JC - Há vários nomes dentro do MDB porto-alegrense cotados para concorrer à prefeitura da Capital em 2020. Entre eles, o do deputado estadual Sebastião Melo, que foi o candidato à prefeitura em 2016; e o do ex-secretário de Segurança e ex-prefeito de Santa Maria Cezar Schirmer, que transferiu seu título eleitoral para Porto Alegre. Qual é o nome mais competitivo dentro do partido?

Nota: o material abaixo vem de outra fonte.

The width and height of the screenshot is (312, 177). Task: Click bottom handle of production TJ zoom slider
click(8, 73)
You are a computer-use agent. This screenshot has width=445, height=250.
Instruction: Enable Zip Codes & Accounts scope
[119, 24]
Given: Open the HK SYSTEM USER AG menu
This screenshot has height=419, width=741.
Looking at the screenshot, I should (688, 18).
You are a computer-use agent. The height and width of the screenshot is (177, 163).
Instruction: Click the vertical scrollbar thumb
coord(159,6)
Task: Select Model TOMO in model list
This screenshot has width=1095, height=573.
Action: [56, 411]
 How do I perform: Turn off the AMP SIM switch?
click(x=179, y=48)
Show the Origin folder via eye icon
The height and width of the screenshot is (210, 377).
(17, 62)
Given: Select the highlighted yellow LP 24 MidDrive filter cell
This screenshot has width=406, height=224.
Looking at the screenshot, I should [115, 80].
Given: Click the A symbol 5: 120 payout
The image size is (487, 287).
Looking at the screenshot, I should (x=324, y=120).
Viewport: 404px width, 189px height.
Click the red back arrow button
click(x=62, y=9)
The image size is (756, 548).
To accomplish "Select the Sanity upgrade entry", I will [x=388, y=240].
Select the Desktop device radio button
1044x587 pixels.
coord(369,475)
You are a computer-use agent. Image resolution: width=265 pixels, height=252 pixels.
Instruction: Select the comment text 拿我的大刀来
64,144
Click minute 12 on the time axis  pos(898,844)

Ibsen - Acho que o MDB tem dois grandes nomes que são cogitados: Sebastião Melo e Cezar Schirmer. Melo foi um deputado bem votado e que tem tido uma boa atuação. Por outro lado, o Schirmer foi secretário estadual de Segurança, além de ter chegado a vários postos. Esses nomes têm mais destaque do que outros, como o do (vereador) Valter Nagelstein, o da (vereadora) Comandante Nádia etc. Entre Melo e Schirmer, creio que o candidato natural é o Melo, porque foi o candidato a prefeito em 2016, e, depois do resultado da eleição, houve uma percepção muito grande de arrependimento entre a população.

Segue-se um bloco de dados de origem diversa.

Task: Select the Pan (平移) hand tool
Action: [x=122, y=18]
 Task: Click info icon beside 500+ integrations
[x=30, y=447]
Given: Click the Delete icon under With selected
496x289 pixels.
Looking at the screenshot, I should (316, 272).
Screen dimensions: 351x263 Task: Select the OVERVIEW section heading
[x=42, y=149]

JC - Inclusive, a campanha que levou Melo à Assembleia Legislativa trabalhou com a ideia de que as pessoas que se arrependeram do voto em Porto Alegre tinham uma segunda chance de votar no emedebista...
Ibsen - Isso mesmo. Por isso, entendo que o candidato que tem mais naturalidade é o Sebastião Melo. Mas qualquer um dos dois - Melo ou Schirmer - representaria bem o partido na eleição.

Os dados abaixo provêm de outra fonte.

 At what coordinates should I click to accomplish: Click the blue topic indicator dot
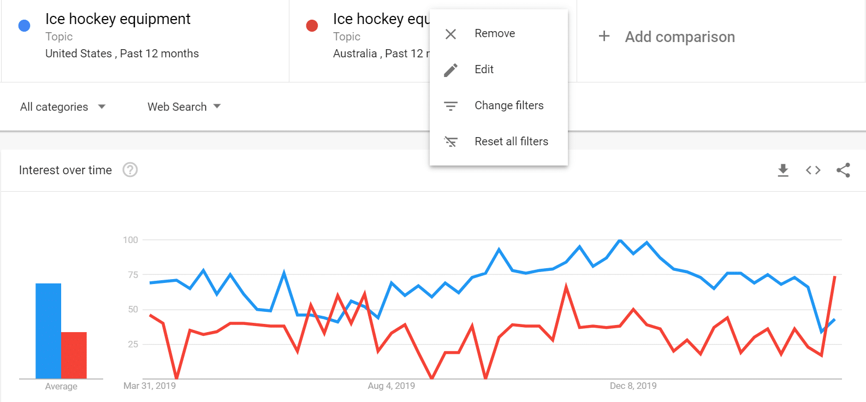(x=23, y=25)
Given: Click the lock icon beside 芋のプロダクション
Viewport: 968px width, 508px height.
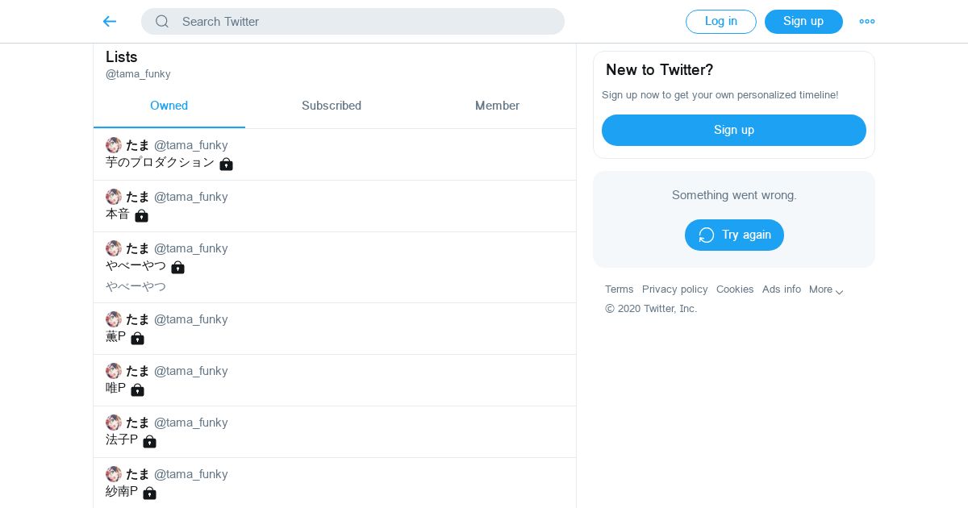Looking at the screenshot, I should point(226,164).
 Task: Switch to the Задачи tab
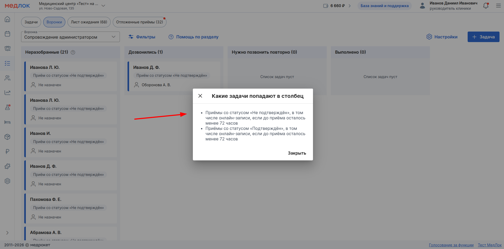[x=31, y=22]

JC - A ida de Schirmer para o governo federal, no qual assumiu um cargo na gestão Bolsonaro, deixa o caminho livre para o Melo?
Ibsen - Não saberia dizer qual é a intenção do Schirmer (ao assumir o cargo em Brasília). Ele nunca se colocou como candidato. O que ele fez foi transferir o título para cá. Aliás, não foi a primeira vez. Ele já era eleitor em Porto Alegre em 1992. Nesse ano, ele foi o nosso candidato à prefeitura e foi para o segundo turno com o Tarso Genro (PT). Lembro bem, porque, naquela eleição, eu era o candidato natural do partido. Nem teria disputa. Mas eu era o presidente da Câmara dos Deputados e estávamos em pleno processo de impeachment do (Fernando) Collor (de Mello). Para se ter uma ideia, a votação do impeachment aconteceu no dia 29 de setembro de 1992, e a eleição ocorreu quatro dias depois, em 3 de outubro, então eu não podia ser candidato. Aí, fizemos um apelo ao Schirmer para transferir o título para cá e ser o candidato. Mais tarde, ele transferiu o título para Santa Maria, onde se elegeu prefeito.
Perfil
Ibsen Valls Pinheiro tem 84 anos e é natural de São Borja. Graduado em Direito pela Pucrs, trabalhou como advogado, procurador, promotor de Justiça e jornalista. O início da militância foi no Partido Comunista Brasileiro. Instaurado o bipartidarismo pela ditadura militar, em 1966, filiou-se ao MDB. Na sigla, elegeu-se vereador (1977), deputado estadual (1979) e deputado federal (1982) por três mandatos consecutivos. Em 1991, como presidente da Câmara dos Deputados, comandou o processo de impeachment do ex-presidente Fernando Collor de Mello (então PRN, hoje no Pros). Em 1994, acusado de envolvimento em irregularidades, foi cassado. Em 2004, elegeu--se novamente vereador de Porto Alegre. Em 2006, conquistou mais uma vez uma vaga na Câmara dos Deputados. Foi presidente do MDB gaúcho entre 2010 e 2012. Em 2014, foi eleito suplente de deputado estadual e assumiu com a saída de titulares para o secretariado estadual. Em abril de 2018, foi à tribuna da Assembleia para anunciar que deixaria o cargo e não concorreria mais.